Selon acte du 30 décembre 2011, Maître [B] [K], notaire à [Localité 7], a procédé à la liquidation et au partage des successions des époux [O]-[J].
Au titre dudit partage, un immeuble sis [Adresse 6] à [Localité 7] a été attribué indivisément à trois des enfants, [S], [D] et [W] [O], à hauteur d’un tiers chacun.
Cette attribution a été compensée par des soultes au bénéfice des trois autres héritiers, et incombant aux trois indivisaires à hauteur d’un tiers chacun.
Par jugement contradictoire du 4 juillet 2017, le tribunal a notamment ordonné l’ouverture des opérations de compte, liquidation et partage de l’indivision conventionnelle existant entre [S], [D] et [W] [O] sur l’immeuble sis [Adresse 6] à [Localité 7] et désigné à cette fin Maître [T], notaire à [Localité 9].
Par exploit du 17 janvier 2019, Madame [D] [O] a fait assigner Monsieur [S] [O] devant le tribunal judiciaire de Nancy aux fins notamment de le condamner à lui payer une somme totale de 24273 euros, en remboursement des soultes qu’elle a versées en lieu et place de son frère.

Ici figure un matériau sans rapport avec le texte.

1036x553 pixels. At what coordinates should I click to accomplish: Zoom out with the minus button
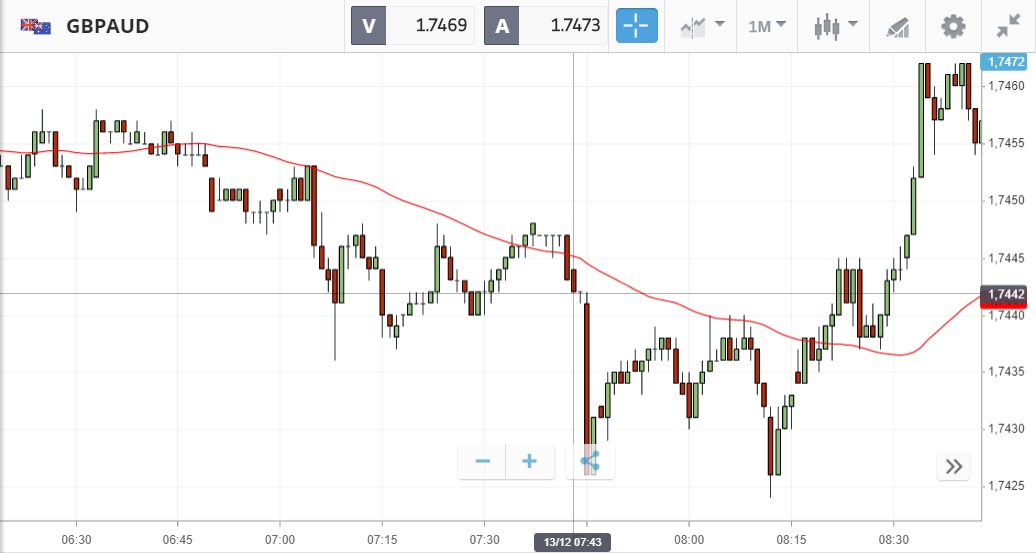[483, 461]
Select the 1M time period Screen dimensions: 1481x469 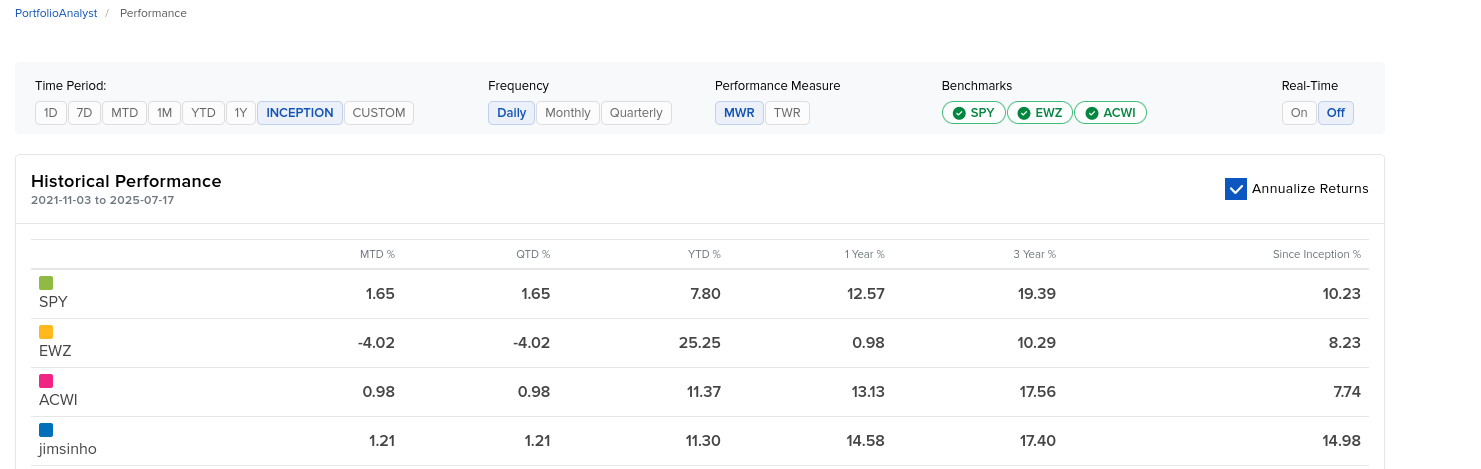tap(165, 113)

Par jugement contradictoire du 20 janvier 2023, le tribunal judiciaire de Nancy a :
— déclaré irrecevables pour cause de prescription les demandes formées par Madame [D] [O] au titre des paiements ayant trait à la soulte due à Monsieur [I] [O] ainsi qu’aux frais de partage,
— déclaré recevable la demande de Madame [D] [O] au titre des paiements ayant trait à la soulte de Madame [P] [O],
— condamné Monsieur [S] [O] à payer à Madame [D] [O] la somme de 1700 euros avec intérêts au taux légal à compter du 9 mars 2015,
— débouté Monsieur [S] [O] de sa demande de dommages et intérêts pour procédure abusive,
— condamné Monsieur [S] [O] aux dépens,
— condamné Monsieur [S] [O] à payer à Madame [D] [O] la somme de 2000 euros au titre des dispositions de l’article 700 du code de procédure civile,
— ordonné l’exécution provisoire du jugement.
Pour statuer ainsi, le tribunal a tout d’abord relevé que le jugement du tribunal d’instance en date du 1er février 2016 ayant été rendu entre Monsieur [S] [O] et Madame [R] [O], et ne concernant donc pas Madame [D] [O], il n’y avait pas lieu de relever d’office la fin de non-recevoir tirée de la chose jugée par ledit jugement.
Au surplus, s’agissant de la recevabilité de sa demande, le premier juge a constaté que Madame [D] [O] justifiait des sommes versées au titre des frais de partage le 29 décembre 2011 d’un montant de 11200 euros, au titre de la soulte le 30 janvier 2011 d’un montant de 37500 euros et au titre de la soulte due à Madame [P] [O] le 16 avril 2012 d’un montant de 1200 euros.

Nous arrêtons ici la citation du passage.